Reading the barcode of DNA to find new species

29 July 2019 | Written by La redazione

A team from the University of Verona, led by Massimo Delledonne, thanks to a new device, carried out DNA sequencing in the Durmitor National Park, an area of Montenegro formed by glaciers and characterized by numerous caves and underground rivers

There are two million species of animals and plants currently identified and named by man: it is estimated that they are only 20% of the existing ones, all the others are yet to be discovered. To do this, Massimo Delledonne, Professor of Genetics at the University of Verona, designed a portable device that can sequence DNA and identify new species in a short time. The professor and his team have recently returned from Montenegro where they carried out sequencing of DNA in the Durmitor National Park, an area of ​​Montenegro formed by glaciers and characterized by numerous caves and underground rivers, which contains extraordinary biodiversity still largely unknown.

 

The mission in Montenegro. Led by Menno Schilthuizen, professor of Evolution and Biodiversity of Leiden University and by Iva Njunjić, biospeleologist and explorer of the National Geographics specialized in the classification of cave insects, Delledonne and her team climbed a mountain to reach the entrance of a cave, where they discovered an insect believed to belong to a species not yet known. In that place, they installed a real DNA sequencing laboratory. “It is the first time that DNA sequencing is performed in a cave – says Delledonne -, and we are very proud to have reached this goal too. My collaborators have practiced for a long time to minimize the probability of failure, working for hours in cold rooms, with a temperature of about 4 degrees centigrade, from the Department of Biotechnology, but I admit that in the cave everything was much more difficult. We had not considered the mistreatment we had to subject the instrumentation to trying to pass through tunnels where we barely passed, and the difficulty of spending so many hours in a really difficult environment. Fortunately, however, everything went as we had hoped. We brought home data of great interest also to the companies that provided us with truly innovative instrumentation, without which we would not have been able to reach the goal “.
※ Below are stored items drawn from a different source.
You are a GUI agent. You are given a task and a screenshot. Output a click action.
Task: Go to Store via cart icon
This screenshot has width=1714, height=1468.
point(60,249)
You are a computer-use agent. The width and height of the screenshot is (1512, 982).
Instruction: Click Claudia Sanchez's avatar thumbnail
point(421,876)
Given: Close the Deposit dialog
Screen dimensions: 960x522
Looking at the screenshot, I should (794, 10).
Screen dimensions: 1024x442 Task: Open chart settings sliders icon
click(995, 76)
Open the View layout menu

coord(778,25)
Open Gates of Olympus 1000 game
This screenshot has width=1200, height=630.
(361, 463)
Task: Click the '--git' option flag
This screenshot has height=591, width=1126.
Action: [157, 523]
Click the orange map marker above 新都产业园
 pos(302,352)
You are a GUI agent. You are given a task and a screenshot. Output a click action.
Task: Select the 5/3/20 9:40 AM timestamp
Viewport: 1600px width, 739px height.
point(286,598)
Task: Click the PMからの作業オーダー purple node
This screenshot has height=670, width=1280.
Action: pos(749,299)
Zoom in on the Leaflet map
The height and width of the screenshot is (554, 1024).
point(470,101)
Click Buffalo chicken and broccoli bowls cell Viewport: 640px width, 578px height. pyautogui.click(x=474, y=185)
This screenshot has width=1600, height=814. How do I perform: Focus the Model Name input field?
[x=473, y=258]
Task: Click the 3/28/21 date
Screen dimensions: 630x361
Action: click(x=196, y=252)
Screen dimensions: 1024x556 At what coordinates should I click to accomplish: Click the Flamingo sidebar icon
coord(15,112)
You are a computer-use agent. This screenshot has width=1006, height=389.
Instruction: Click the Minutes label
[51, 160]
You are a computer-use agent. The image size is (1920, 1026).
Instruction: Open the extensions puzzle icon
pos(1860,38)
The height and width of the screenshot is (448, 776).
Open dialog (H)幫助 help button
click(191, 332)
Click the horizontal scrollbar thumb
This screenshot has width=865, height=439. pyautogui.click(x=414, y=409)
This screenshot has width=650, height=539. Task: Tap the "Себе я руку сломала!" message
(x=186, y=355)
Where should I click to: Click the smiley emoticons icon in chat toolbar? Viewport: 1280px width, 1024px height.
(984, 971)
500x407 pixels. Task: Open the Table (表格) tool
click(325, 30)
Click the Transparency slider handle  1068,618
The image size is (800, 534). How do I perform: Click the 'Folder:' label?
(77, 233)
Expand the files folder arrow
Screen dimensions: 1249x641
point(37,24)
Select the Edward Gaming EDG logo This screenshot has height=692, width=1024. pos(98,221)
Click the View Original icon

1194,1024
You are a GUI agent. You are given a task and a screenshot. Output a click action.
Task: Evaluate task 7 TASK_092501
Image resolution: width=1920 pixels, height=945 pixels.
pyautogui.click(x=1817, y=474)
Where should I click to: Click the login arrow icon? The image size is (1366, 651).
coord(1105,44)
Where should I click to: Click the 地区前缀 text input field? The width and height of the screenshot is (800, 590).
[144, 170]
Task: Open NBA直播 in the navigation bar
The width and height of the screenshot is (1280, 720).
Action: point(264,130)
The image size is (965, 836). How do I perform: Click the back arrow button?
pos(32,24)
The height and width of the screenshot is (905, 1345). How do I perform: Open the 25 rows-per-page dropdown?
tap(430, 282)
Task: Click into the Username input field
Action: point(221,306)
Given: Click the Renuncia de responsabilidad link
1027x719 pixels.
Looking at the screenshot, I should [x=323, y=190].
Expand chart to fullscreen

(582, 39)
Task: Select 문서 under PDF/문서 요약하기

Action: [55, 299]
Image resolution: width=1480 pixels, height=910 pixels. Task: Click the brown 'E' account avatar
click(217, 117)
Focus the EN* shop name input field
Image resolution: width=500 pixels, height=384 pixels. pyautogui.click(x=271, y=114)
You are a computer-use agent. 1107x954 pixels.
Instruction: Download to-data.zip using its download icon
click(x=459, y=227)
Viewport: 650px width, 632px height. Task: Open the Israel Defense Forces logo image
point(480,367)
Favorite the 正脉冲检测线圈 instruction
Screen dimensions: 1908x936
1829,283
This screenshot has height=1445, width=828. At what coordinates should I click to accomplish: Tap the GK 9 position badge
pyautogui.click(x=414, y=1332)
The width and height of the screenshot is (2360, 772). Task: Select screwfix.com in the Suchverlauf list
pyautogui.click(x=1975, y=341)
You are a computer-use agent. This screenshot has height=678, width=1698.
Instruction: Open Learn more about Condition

The project and the device. The new technology allows us to find out in a few hours if we are dealing with a new species because the DNA bar code is unique. “Characterizing a species takes a long time – Delledonne recalls – sometimes even a full day of intense microscopic work to study it and compare it with the species already described and then often discover that it is already known. For some years now, the characterization based on DNA analysis has been added to the taxonomic characterization, that is to say under the microscope, in particular of what is called the barcode region”. The device devised by Delledonne was created as part of a project coordinated by the Canadian University of Guelph and involves 30 international partners. The study aims to discover two million new species: to date, 1.8 million have been classified, but it is estimated that in nature there are between 8 and 20 million. “The DNA barcode project, or Barcode of life, – Delledonne continues – aims to store in a public database the DNA sequences belonging to the species already characterized, immediately understanding in this way whether the one being analyzed is known or not. We sequence the DNA barcode directly in the field, while the traditional approach requires that the samples collected in the various expeditions are first characterized by evolutionary biologists and then sent to a DNA sequencing analysis laboratory. Verona has overturned the procedure – Delledonne concludes – bringing the analysis laboratory to where the species are found. A paradigm shift that makes it possible to speed up the entire process, but which requires a considerable technological advance that the Scala University has managed to achieve. Using experimental tools and simple but effective technologies, we were able to sequence the DNA during the expedition organized by the Taxon expedition association”.

 

The other missions. The one concluded in Montenegro is not the first and only study of this type conducted by the functional genomics group of the University of Verona. In fact, starting in 2016, Delledonne and her team conducted field studies in Tanzania, Congo and Borneo.